The Innocents: Season 1 Review

The Innocents

by Dan Jolin |
Published on

Feeling like a Young Adult The OA with a touch of last year’s time-travel thriller Dark, this UK-produced Netflix Original doubtlessly has ambition. But it fails to live up to the promise of its premise, lacking the visual or narrative flair to compensate for its lack of budget.

The Innocents

Pinging between gloomy England and a mysterious commune in Norway, The Innocents presents a perplexing set-up involving a small group of women who can take the physical form of the last person they touched. Which is acceptable enough as a supernatural concept with potentially interesting psychological ramifications — one which could also work as an apt metaphor for impetuous teenagers trying to discover their true selves. Except somehow these “shifters” always maintain their own reflection, even to the eyes of others (or CCTV cameras) — a physical impossibility too glaringly preposterous to brush aside, and one that remains frustratingly unaddressed.

Despite the efforts of Groundsell and Ascott, we don’t get a sense of what really drives June and Harry.

It’s indicative of the many questions that pile up, whose answers are tiresomely tardy. For far too long we’re left wondering why, on the island sanctuary for these troubled, superpowered women (run by Guy Pearce’s Ben Halvorson), they are forbidden from speaking Norwegian, closing doors, or doing much apart from gardening and having elliptical chats with their obscurely motivated keeper. He’s creepy, but we’re left wondering why 16-year-old “shifter” June (Sorcha Groundsell) is running from this Nordic ‘Sanctum’, especially when her long-missing mother Elena (Laura Birn) is there.

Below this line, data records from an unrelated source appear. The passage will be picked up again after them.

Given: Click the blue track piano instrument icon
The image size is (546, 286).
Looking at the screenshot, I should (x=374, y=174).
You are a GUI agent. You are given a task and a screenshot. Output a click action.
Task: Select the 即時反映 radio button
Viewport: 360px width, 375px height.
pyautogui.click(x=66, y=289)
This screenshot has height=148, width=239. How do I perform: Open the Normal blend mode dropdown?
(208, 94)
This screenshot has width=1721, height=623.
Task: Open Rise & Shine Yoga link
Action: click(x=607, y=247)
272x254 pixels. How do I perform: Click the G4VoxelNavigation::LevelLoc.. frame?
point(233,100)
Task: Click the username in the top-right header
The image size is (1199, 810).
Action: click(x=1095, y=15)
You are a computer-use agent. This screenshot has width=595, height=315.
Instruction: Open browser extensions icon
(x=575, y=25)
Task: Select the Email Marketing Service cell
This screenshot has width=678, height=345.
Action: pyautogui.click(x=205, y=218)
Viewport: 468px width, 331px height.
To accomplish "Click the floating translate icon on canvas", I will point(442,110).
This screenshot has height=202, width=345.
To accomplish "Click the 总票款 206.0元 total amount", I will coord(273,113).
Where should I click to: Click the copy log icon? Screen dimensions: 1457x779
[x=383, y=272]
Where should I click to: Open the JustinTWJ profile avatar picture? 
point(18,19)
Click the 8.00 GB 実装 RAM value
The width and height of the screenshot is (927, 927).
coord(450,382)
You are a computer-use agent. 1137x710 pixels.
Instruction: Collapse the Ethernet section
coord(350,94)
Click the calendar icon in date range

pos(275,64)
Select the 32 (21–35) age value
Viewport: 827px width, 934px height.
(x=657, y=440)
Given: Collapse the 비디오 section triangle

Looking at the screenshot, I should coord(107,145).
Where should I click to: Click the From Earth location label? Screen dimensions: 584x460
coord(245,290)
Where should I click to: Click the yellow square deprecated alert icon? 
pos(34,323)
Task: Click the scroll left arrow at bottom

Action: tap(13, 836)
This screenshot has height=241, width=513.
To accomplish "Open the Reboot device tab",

Off the island, the focus is on June’s elopement with her tender, sensitive, uninteresting boyfriend Harry (Percelle Ascott), during which she not only discovers her powers, but also encounters an episodic series of threats to her and Harry’s just-come-of-age innocence. There’s Pearce’s deranged, syringe-wielding stooge Steinar (Jóhannes Haukur Jóhannesson) for example, sent to abduct June; a couple of canal-boat-dwelling drug dealers; and a cynical young woman named Kam (Abigail Hardingham), who has a secret of her own — beyond her predilection for corny sex clubs, that is.

Meanwhile, despite the efforts of newcomers Groundsell and Ascott, we don’t get a sense of what really drives June and Harry’s relationship, beyond youthful passion and bland expressions of a desire for “freedom”. And the potential June’s power has for dealing storytelling twists is never fully tapped.

Little about The Innocents rings true. The characters’ motivations flow from little other than plot demands, their world looks flat and drab, the performances are unabsorbing and the set-pieces — from a limp London car-chase to the climactic confrontation — fail to excite. It picks up slightly during its final two episodes, but hardly sufficiently. And you likely won’t make it that far.